**REQUIRED WORK**:
Filter the records below for the word "Diretrizes". Copy each line that holds it.

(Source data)
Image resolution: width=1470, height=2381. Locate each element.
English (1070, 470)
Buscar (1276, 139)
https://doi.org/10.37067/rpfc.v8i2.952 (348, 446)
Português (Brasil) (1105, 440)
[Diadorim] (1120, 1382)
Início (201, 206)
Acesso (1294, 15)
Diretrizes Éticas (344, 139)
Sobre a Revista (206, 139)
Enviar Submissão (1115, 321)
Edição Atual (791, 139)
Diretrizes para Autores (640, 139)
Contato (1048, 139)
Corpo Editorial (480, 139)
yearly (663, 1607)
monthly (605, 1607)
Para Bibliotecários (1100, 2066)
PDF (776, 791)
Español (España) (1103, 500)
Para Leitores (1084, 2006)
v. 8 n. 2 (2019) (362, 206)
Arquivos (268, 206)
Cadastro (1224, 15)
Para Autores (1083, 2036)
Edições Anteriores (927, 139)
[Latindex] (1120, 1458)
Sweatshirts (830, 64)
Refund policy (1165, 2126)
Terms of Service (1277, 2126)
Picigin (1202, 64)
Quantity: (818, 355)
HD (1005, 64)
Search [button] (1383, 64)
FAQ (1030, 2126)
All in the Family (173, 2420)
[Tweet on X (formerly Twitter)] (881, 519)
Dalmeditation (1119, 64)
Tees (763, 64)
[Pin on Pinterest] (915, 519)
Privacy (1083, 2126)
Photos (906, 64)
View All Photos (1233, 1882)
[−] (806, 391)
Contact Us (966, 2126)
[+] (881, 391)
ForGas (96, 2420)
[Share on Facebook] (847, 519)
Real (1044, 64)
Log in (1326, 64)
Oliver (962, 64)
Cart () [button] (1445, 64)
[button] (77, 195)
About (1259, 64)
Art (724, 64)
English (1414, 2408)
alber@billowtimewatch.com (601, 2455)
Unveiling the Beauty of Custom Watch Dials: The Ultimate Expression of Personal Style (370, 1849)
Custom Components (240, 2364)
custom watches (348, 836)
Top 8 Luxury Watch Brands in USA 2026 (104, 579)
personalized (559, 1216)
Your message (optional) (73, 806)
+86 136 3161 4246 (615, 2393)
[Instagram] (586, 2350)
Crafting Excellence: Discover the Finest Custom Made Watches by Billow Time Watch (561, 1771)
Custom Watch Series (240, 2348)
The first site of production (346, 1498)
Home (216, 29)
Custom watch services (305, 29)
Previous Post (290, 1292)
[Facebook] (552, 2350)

**ANSWER BOX**:
Diretrizes Éticas (344, 139)
Diretrizes para Autores (640, 139)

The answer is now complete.